Trakya Platformu Sözcüsü Bülent Kaçar, tarihi köprüde tahribatın her geçen gün arttığını belirterek, "Mevzuata göre tarihi köprülerin restorasyon plan-projelerinin hazırlaması ve bakım onarımlarının ve restorasyonlarının aslına uygun yapılması Karayolları Genel Müdürlüğü'ne ait. Biz bakanlıktan, koruma kurulundan, Karayolları Genel Müdürlüğü'nden Uzunköprü Kent Konseyi olarak, tarihi Uzunköprü'müze ivedilikle sahip çıkılmasını ve restorasyon projelerinin acilen hayata geçirilmesini bekliyoruz" dedi.

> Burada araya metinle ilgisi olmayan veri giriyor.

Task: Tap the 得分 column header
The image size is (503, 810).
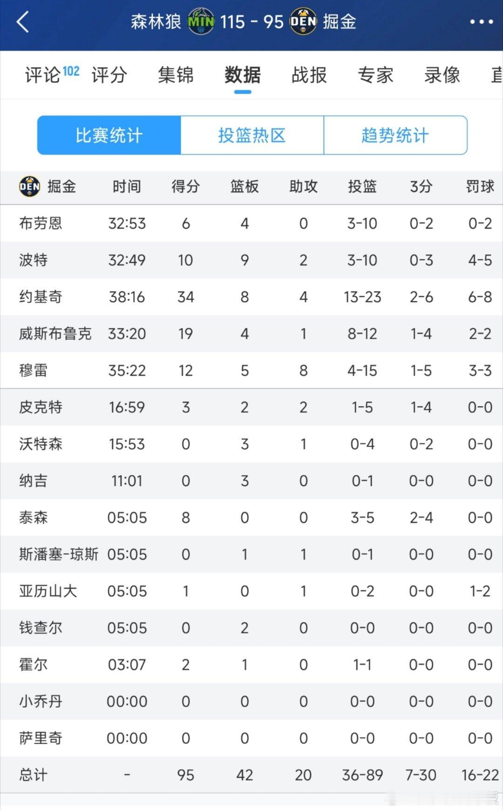Action: pos(185,187)
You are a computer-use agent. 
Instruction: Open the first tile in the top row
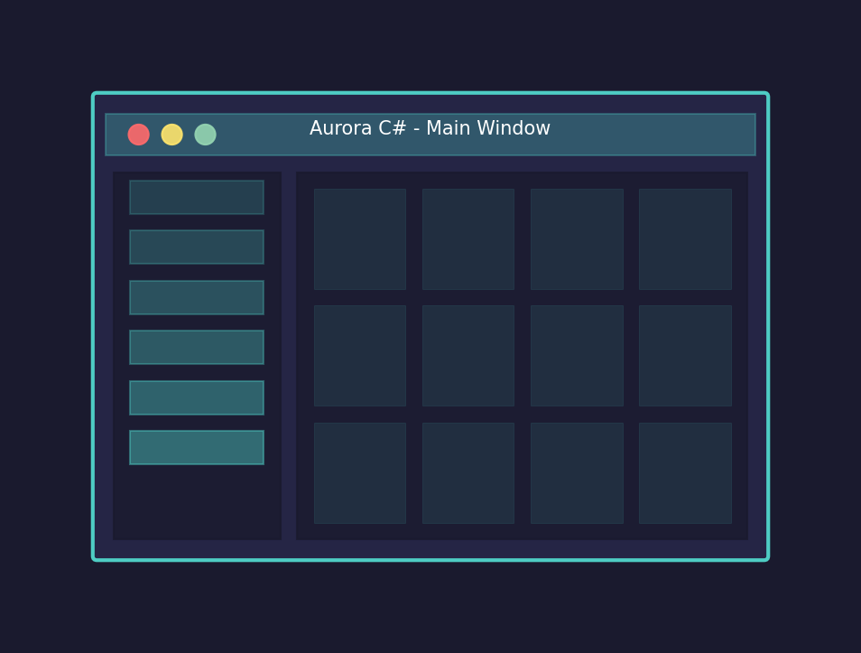[x=359, y=239]
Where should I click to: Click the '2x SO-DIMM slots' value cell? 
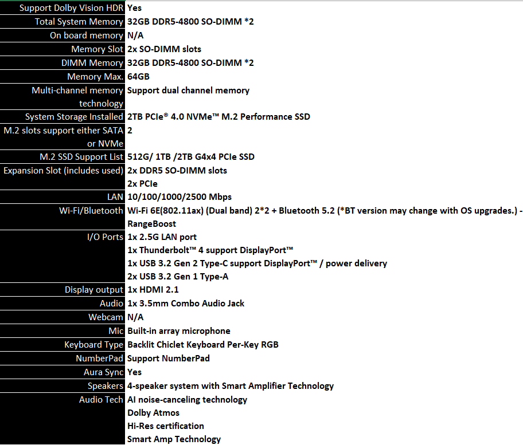(x=164, y=49)
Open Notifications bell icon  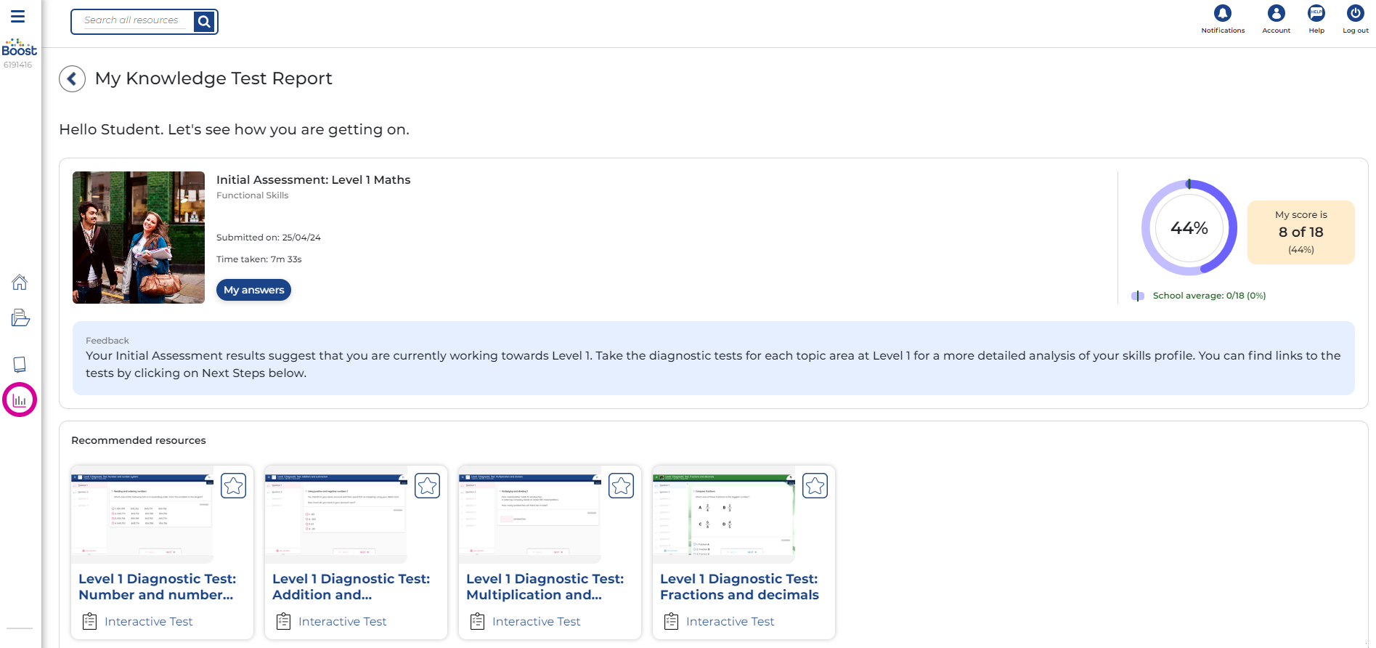tap(1223, 14)
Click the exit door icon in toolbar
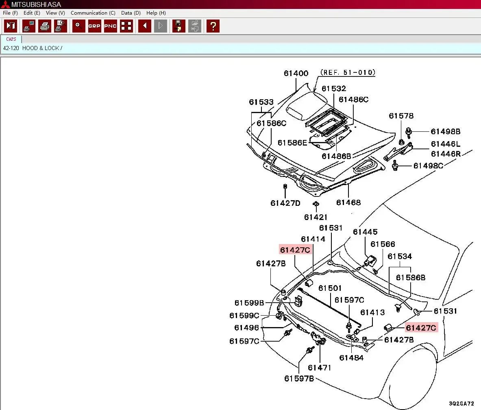Image resolution: width=481 pixels, height=410 pixels. [11, 26]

Kaçar, UNESCO Dünya Kültür Mirası Geçici Listesi'ne alınan köprünün listeden çıkarılabileceğini kaydederek, "UNESCO'nun Dünya Kültür Mirası Listesi'nde kalabilmesi için aslına uygun restorasyon sürecinin yaşanmasıyla mümkün. UNESCO Dünya Kültür Mirası Geçici Listesi'nde kalabilmek için aslına ve orijinal durumuna uygun restorasyonun bir an önce yapılması gerekmektedir. Aksi halde geçici listede adaylık durumu sona erecektir. Ülkemiz ve tarihe, kütür varlıklarına, dünya ve insanlığın ortak mirasına saygı açısından da bu restorasyon çok acil ve anlamlıdır" diye konuştu.
UZUNKÖPRÜ'NÜN TARİHÇESİ
Uzunköprü, Edirne'nin Uzunköprü ilçesi, Ergene Nehri üzerinde, Osmanlı Devletinin 6'ncı padişahı Sultan 2'nci Murat döneminde, Mimar Muslihiddin tarafından, 1427-1443 yılları arasında inşa edilmiştir. 1270,41 metre uzunluğu ve 174 kemeri ile dünyanın günümüze ulaşan en uzun taş köprüsü olma özelliğine sahiptir. Köprünün üç kemerinin, aradan geçen süre içinde bugünkü Uzunköprü ilçe merkezine bağlanan yolun altında kaldığı düşünülmektedir. Kireçtaşı ve traverten cinsi kesme taş blokları ile inşa edilen köprünün, alüvyon zemin üzerine oturtulan temelleri enerji sönümleyici ahşap ızgara sistemi üzerine inşa edilmiştir. Köprünün kemerleri çoğunlukla çift merkezli sivri kemer formundadır, ancak dairesel ve basık dairesel formlarda kemerleri de mevcuttur. Köprü, Orta Asya'dan-Balkanlara kadar geniş bir coğrafyada faklı kültürleri bünyesinde toplayan Osmanlı'nın, sanat ve estetik anlayışından motifler de taşımaktadır. Köprünün kemerlerinde, genellikle ise kilit taşı üzerinde yer alan bezeme ögelerinde, geometrik motifler, bitki ve hayvan figürleri, merkezi veya Rumi palmetler yer almaktadır. Bu anıtsal su yapısı, kullanılan malzemenin seçimi, ayakların yerleştirilmesi, kemer açıklıklarının belirlenmesi, yükseklik eğimlerinin hesaplanmasındaki mühendislik bilgisi sayesinde, uzunluğuna rağmen, zorlu doğa şartları altında 6 asıra yakın bir süre ayakta kalmıştır.